Personally I believe that.di files are *totally* the wrong approach for 
goal (1). I don't think goal (1) and (2) have anything in common at all 
with each other, except that C tried to achieve both of them using 
header files. It's an OK solution for (1) in C, it's a failure in C++, 
and a complete failure in D.


IMHO: If we want goal (1), we should try to achieve goal (1), and stop 
pretending its in any way related to goal (2).


Re: AST files instead of DI interface files for faster compilation and easier distribution

2012-06-12 Thread Timon Gehr

On 06/12/2012 12:47 PM, Alex Rønne Petersen wrote:

On 12-06-2012 12:23, Tobias Pankrath wrote:

Currently .di-files are compiler independent. If this should hold for
dib-files, too, we'll need a standard ast structure, won't we?



Which is a Good Thing (TM).

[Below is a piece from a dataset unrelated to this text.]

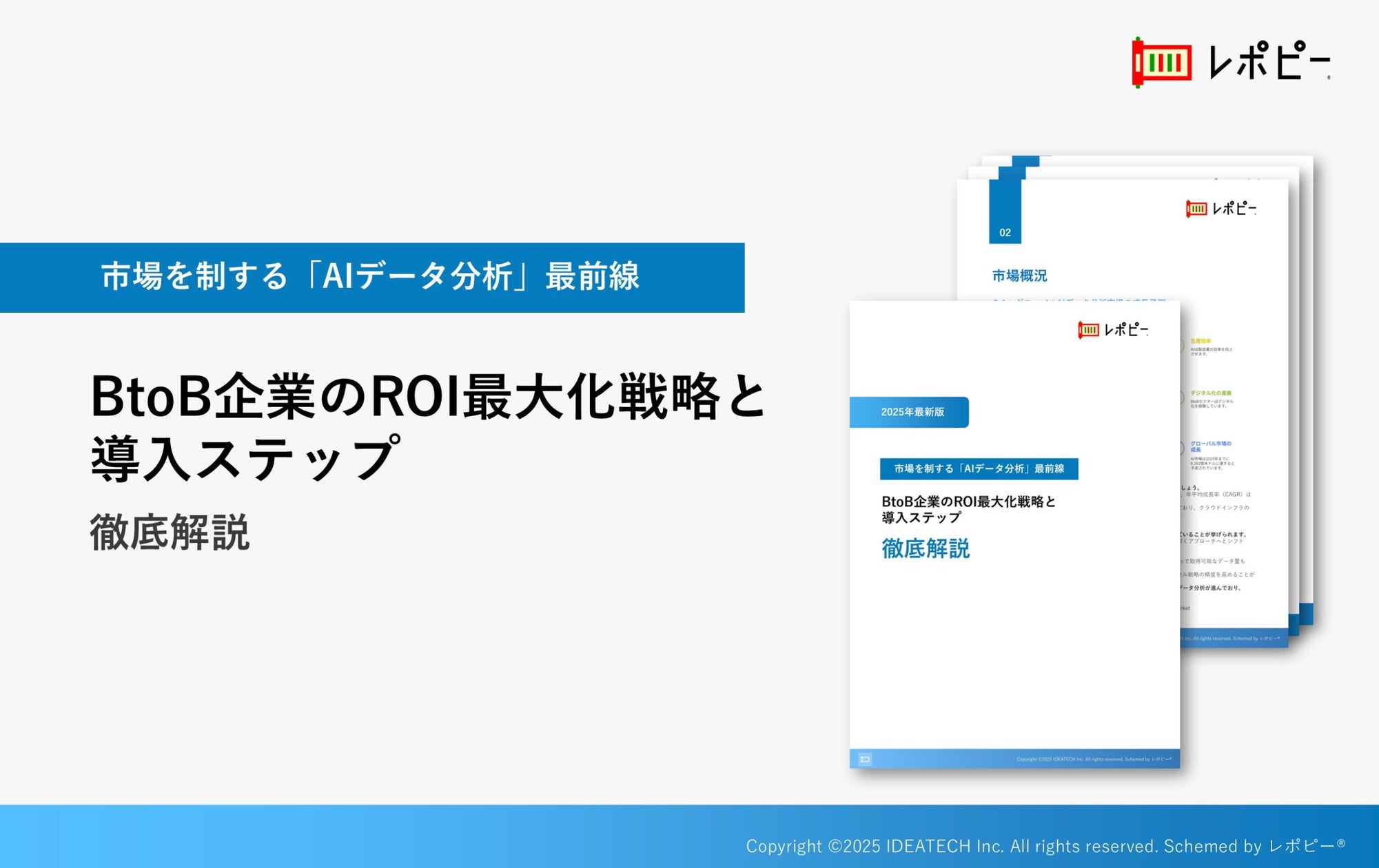The height and width of the screenshot is (868, 1379).
Task: Expand the 市場概況 section heading
Action: tap(1020, 273)
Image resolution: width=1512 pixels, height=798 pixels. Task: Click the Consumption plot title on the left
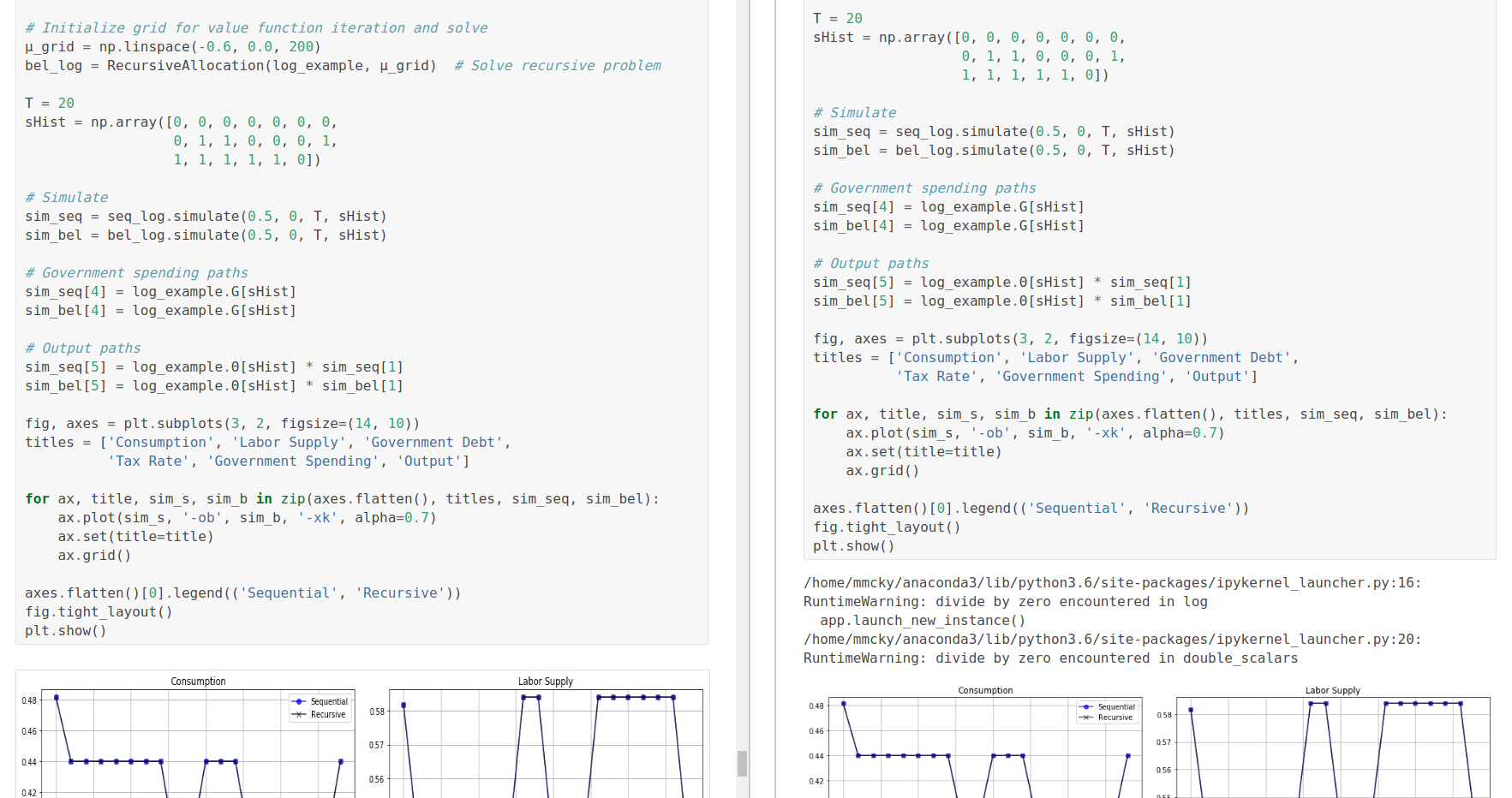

It would /require/ formalization of the
language once and for all.



I do not see how this conclusion could be reached.


Re: AST files instead of DI interface files for faster compilation and easier distribution

2012-06-12 Thread Tobias Pankrath
Currently .di-files are compiler independent. If this should hold 
for dib-files, too, we'll need a standard ast structure, won't we?